*Objective:*
Retype the records below, from the line with "will tap(502, 202)." up to and including the line with "[x=312, y=55]", keeping every character unchanged.
* BEGIN *
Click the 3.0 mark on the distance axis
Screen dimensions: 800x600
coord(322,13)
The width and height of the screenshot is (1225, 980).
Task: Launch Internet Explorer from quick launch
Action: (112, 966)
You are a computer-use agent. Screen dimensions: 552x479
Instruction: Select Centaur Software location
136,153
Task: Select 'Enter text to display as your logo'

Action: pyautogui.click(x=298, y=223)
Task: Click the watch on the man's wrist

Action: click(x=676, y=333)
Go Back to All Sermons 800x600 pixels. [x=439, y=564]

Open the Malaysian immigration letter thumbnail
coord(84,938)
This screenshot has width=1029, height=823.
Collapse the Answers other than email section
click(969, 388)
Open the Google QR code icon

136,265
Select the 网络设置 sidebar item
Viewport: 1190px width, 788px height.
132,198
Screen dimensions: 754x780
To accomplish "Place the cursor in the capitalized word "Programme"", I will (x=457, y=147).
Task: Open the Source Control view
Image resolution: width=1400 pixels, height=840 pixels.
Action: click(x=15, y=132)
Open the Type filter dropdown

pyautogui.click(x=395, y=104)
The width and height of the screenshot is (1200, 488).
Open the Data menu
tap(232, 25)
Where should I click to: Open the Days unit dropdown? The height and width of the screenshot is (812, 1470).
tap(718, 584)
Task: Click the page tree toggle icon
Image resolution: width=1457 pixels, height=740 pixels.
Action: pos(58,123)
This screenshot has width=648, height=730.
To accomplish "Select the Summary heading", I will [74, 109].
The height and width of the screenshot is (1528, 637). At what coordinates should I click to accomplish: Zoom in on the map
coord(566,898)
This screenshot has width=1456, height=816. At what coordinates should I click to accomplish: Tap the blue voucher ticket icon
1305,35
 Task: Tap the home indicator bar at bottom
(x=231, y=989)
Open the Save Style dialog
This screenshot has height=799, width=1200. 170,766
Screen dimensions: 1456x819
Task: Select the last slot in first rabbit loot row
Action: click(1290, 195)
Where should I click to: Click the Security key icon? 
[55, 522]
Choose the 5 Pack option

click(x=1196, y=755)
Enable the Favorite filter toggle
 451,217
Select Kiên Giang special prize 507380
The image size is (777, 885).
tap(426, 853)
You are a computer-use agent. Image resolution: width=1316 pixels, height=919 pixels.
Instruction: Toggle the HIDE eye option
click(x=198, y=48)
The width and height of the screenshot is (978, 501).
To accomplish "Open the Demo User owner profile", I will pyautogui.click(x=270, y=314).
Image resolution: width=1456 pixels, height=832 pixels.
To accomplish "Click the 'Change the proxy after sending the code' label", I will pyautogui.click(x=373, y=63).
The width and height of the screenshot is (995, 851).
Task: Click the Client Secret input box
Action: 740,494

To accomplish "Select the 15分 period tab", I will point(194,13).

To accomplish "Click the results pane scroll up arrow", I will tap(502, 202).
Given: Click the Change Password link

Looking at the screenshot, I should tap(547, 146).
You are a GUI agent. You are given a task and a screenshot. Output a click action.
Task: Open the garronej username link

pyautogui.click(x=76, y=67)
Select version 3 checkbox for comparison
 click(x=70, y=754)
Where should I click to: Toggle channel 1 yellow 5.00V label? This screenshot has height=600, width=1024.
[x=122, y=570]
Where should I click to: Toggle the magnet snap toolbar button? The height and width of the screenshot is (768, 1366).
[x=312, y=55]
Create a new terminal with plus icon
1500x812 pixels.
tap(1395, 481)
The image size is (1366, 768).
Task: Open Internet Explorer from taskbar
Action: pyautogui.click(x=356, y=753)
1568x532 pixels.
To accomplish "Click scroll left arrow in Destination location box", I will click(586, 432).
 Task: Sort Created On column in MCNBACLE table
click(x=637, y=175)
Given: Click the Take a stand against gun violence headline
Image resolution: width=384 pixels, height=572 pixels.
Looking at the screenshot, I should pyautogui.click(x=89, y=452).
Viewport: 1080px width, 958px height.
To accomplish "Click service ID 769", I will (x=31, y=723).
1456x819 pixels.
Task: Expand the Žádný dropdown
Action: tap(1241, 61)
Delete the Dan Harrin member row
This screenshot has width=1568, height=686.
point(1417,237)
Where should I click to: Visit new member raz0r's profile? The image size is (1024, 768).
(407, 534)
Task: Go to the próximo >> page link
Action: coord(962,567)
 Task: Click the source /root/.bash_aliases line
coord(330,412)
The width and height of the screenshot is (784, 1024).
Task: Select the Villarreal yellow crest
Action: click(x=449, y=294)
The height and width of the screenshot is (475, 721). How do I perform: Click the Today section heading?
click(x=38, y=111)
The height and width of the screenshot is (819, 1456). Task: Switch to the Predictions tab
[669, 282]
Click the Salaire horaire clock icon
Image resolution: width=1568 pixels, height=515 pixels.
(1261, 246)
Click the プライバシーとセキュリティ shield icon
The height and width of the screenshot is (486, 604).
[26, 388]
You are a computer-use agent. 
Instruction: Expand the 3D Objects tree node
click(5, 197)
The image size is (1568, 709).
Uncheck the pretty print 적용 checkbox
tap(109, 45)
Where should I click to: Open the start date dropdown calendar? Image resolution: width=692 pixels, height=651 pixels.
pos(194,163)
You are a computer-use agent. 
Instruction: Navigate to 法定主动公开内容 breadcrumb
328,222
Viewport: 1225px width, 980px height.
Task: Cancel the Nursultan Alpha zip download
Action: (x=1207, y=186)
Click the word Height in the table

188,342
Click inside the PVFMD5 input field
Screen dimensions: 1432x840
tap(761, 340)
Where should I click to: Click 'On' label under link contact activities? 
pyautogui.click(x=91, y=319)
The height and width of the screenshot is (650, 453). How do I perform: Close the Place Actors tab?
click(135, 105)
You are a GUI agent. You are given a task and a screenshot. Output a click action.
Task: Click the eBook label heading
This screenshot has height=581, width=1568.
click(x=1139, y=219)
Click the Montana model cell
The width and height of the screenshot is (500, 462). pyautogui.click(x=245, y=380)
* END *
*Finished task:*
To accomplish "Click the results pane scroll up arrow", I will tap(502, 202).
Given: Click the Change Password link

Looking at the screenshot, I should tap(547, 146).
You are a GUI agent. You are given a task and a screenshot. Output a click action.
Task: Open the garronej username link

pyautogui.click(x=76, y=67)
Select version 3 checkbox for comparison
 click(x=70, y=754)
Where should I click to: Toggle channel 1 yellow 5.00V label? This screenshot has height=600, width=1024.
[x=122, y=570]
Where should I click to: Toggle the magnet snap toolbar button? The height and width of the screenshot is (768, 1366).
[x=312, y=55]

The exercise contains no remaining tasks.